* _WHAT YOU WILL DO_: Pictures do not belong in the copy. Output exactly the lines from the one containing "Instruction: Click the RevenueCat logo icon" to the end of the listing below.

☆ ☆ ☆ ☆

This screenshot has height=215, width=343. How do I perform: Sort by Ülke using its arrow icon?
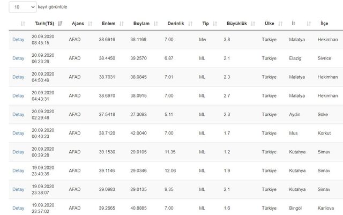point(280,24)
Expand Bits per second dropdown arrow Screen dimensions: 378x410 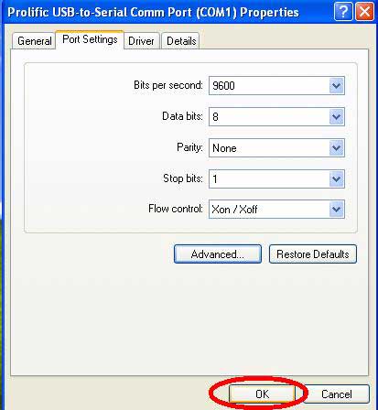click(337, 86)
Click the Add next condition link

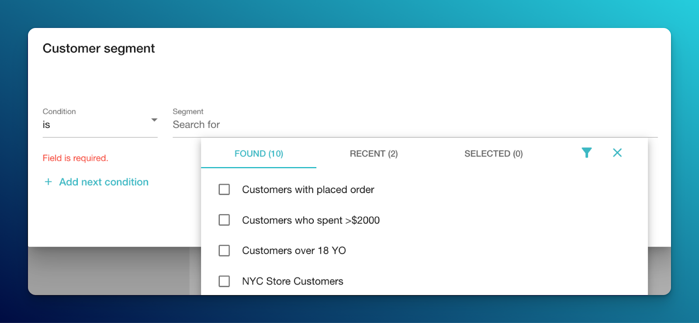[x=104, y=182]
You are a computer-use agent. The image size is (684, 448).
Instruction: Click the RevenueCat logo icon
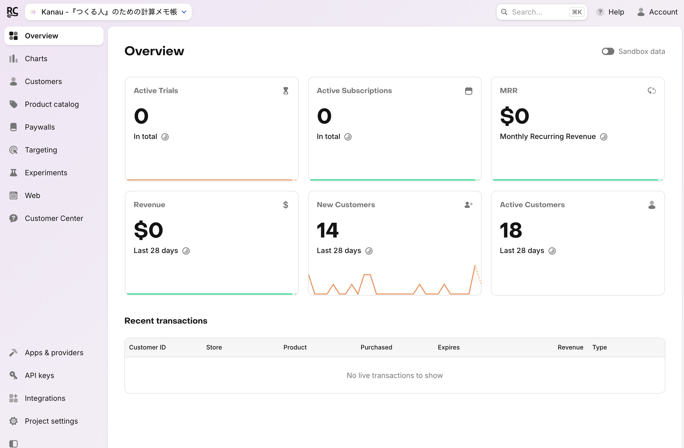click(x=12, y=12)

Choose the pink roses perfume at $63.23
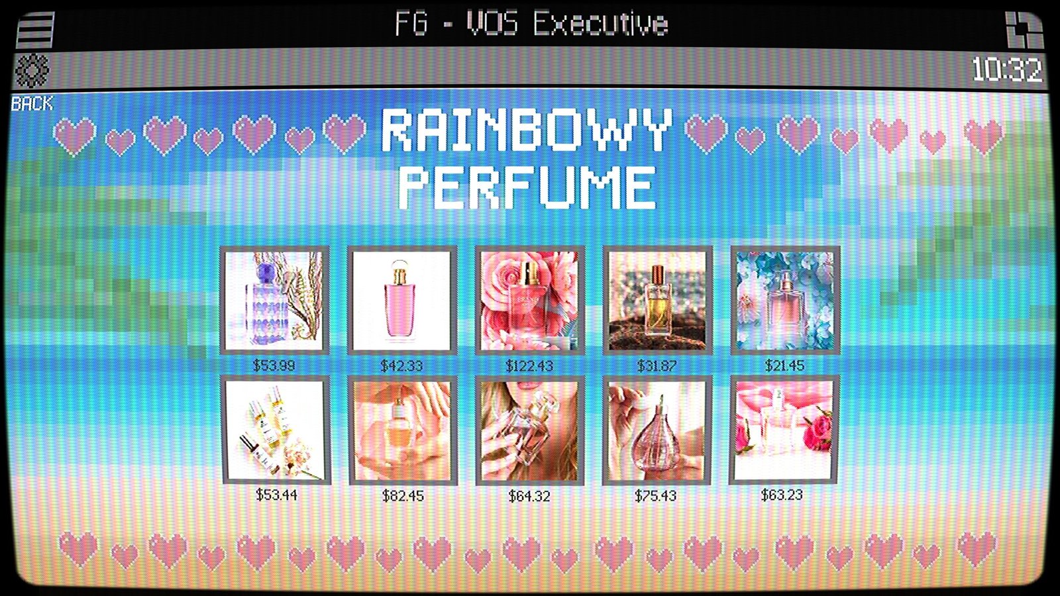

☆ ☆ ☆ ☆

* _ANSWER SECTION_:
Instruction: Click the RevenueCat logo icon
click(x=12, y=12)

Choose the pink roses perfume at $63.23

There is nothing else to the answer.